For the Maasai people in Kenya, cows are an intrinsic part of their culture and daily life. Cattle are not simply an income source, but a way of life – they are a symbol of wealth, pride and prosperity. However, this close connection with livestock can also put them at risk of zoonotic diseases, particularly anthrax which has been a recurrent outbreak in Kenya for decades. 

Cultural practices among the communities often expose them to the diseases, such as cutting open an animal who has died of a disease, locally diagnose the cause of the animals’ death. Occasionally if the diagnosis by the community does not seemingly look bad, they end up eating the carcass further risking the community members especially if they miss the correct diagnoses.

“One health”: Our collective response

Kenya Red Cross with the support of IFRC and USAID, has been ramping up epidemic and pandemic preparedness to strengthen communities’ resilience – including the Maasai – during and after the epidemics. Focusing in Bomet, Narok, Tharaka-Nithi and West Pokot, Kenya Red Cross is working with governments (Ministry of Health and Ministry of Agriculture, Animal Industry and Fisheries), communities, schools, volunteers, local responders and humanitarian partners to collectively prepare for and respond to epidemics.

Because more cases have been reported, it has also meant a stronger collective response from communities, volunteers, health professionals and veterinarians. Instead of the Maasai and other pastoralist communities eating animals that have been infected by anthrax, they are now calling authorities and disposing of carcasses properly. They are also ensuring their animals are properly vaccinated. Communities are taking up better hygiene practices, including washing hands and properly cooking meat before consumption.

Empowering students in Maasai communities to end Anthrax

Naisanta Loso, 13, is a student in Nkoilale Primary School in Narok County, Kenya and a part of a school club, supported by the Red Cross. This club empowers students to become “champions” in preventing, detecting and responding to disease outbreaks.

At the end of 2019 alone, anthrax killed two people in her community, countless livestock and caused many others to get sick. 26 cases of Anthrax have been brought forward and rapidly responded to thanks to students like Naisanta who helped their community dispose of Anthrax-infected cows before people could get sick.

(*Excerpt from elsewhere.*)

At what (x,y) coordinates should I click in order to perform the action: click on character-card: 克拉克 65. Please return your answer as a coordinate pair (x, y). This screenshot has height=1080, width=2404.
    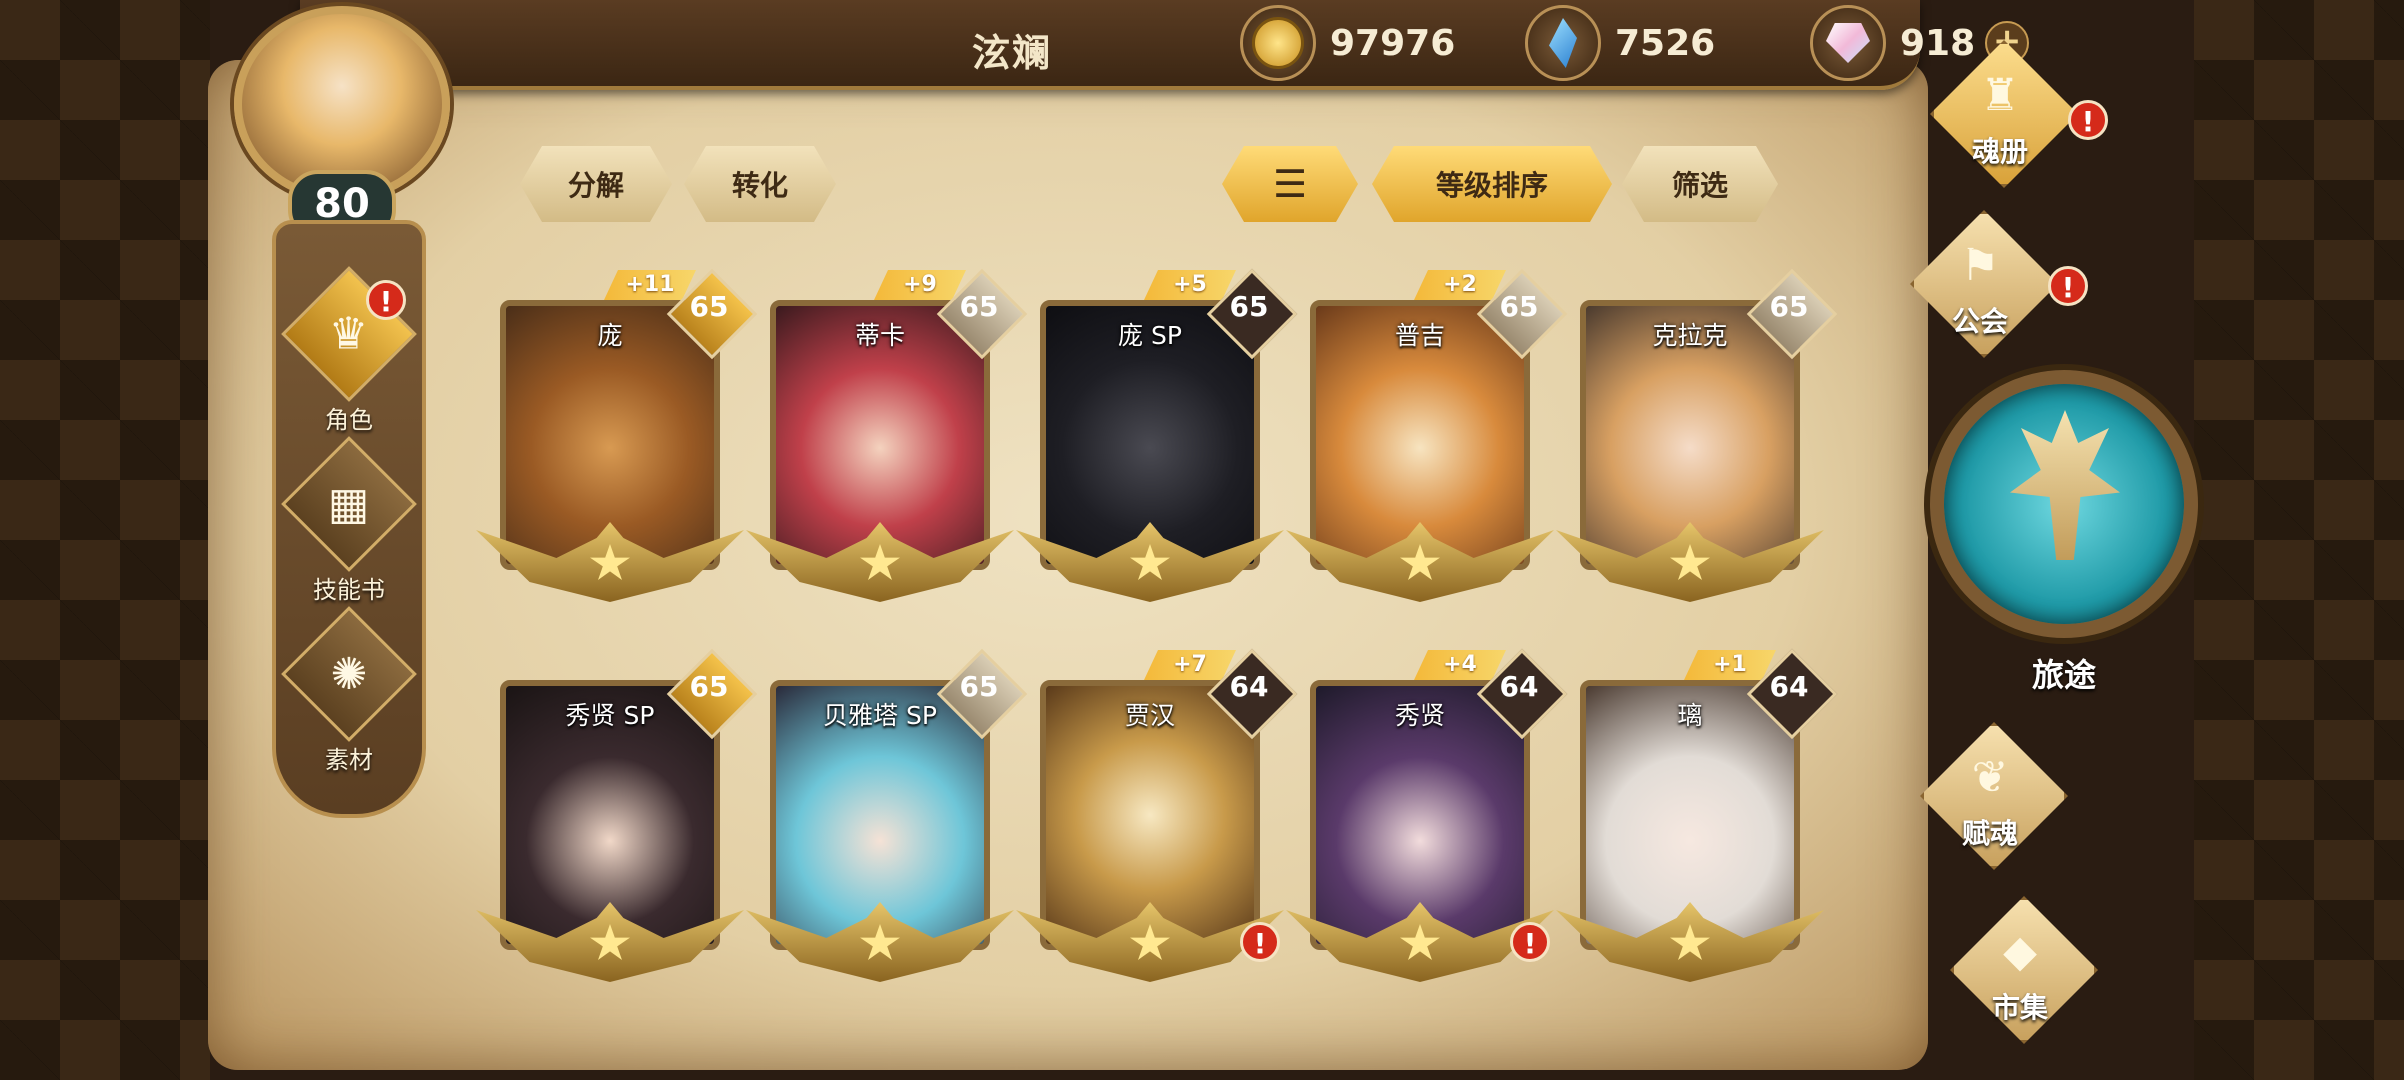
    Looking at the image, I should click on (1697, 435).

According to Naisanta Loso, when cattle die, the Maasai herders open the dead carcass and traditionally diagnose the cause of the animal’s death. In the process, the community becomes contaminated with the disease.

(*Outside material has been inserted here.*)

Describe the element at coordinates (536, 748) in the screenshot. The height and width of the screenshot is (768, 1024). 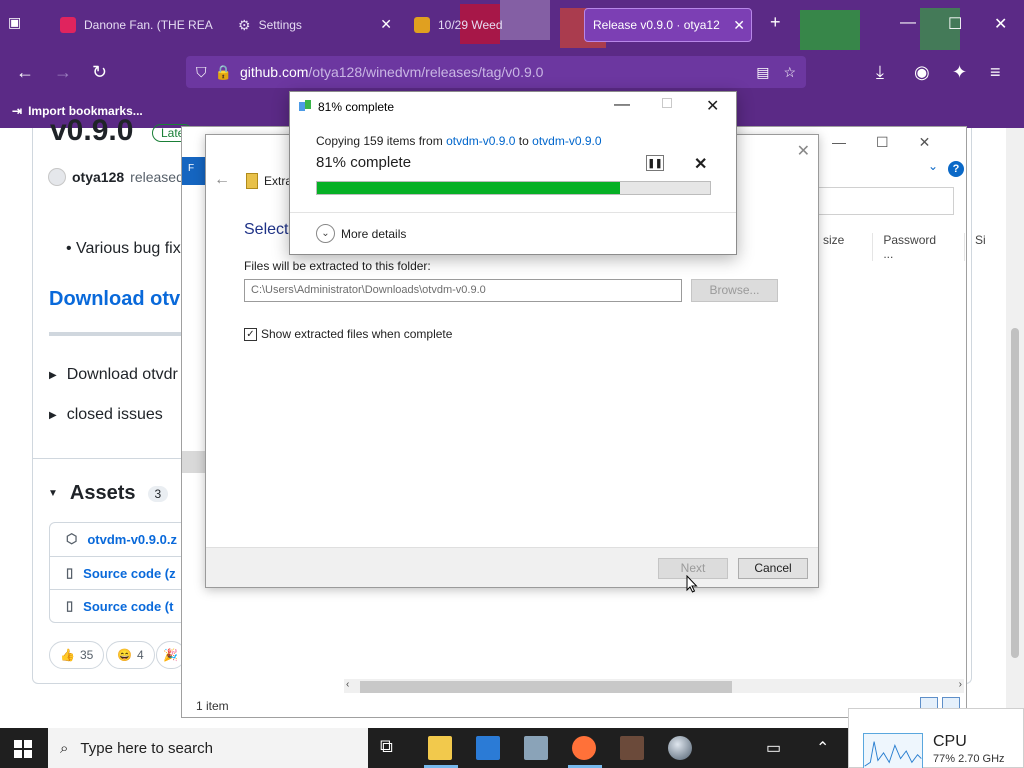
I see `app-icon` at that location.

Peter Korir, Naisanta’s teacher, helped Naisanta report a case in her community. Together with Naisanta, a veterinary officer was called and the cow was buried. As a key player in community health education, Korir is instrumental in designing and providing community and epidemic and pandemic preparedness through a health club at the school.

Changing cultural behaviour can get challenging, however, with interactive learning, teachers can make their learning fun, engaging and attractive. During the health club session, Mr. Korir passes key messages about the infectious disease through an interactive storytelling approach. The students learn through traditional songs, poems and skits. 

“I encourage my students to report any case of anthrax.  Prompt reporting of suspected cases may potentially reduce the contaminated of the affected community,” said Mr. Korir.   

It is during these interactive sessions that Naisanta has learned more about anthrax and how to prevent it. She has transferred this knowledge on to her family and community members.

“My community value cows. It was not easy to convince the community to dispose of a dead cow suspected to have died of Anthrax,” Naisanta said.

“Today, my community ensures cows suspected to have died of anthrax are buried to prevent further infections.” 

Truly, as the African proverb says if you educate a woman, you educate a nation. Education is the most powerful weapon which we can use to change the world.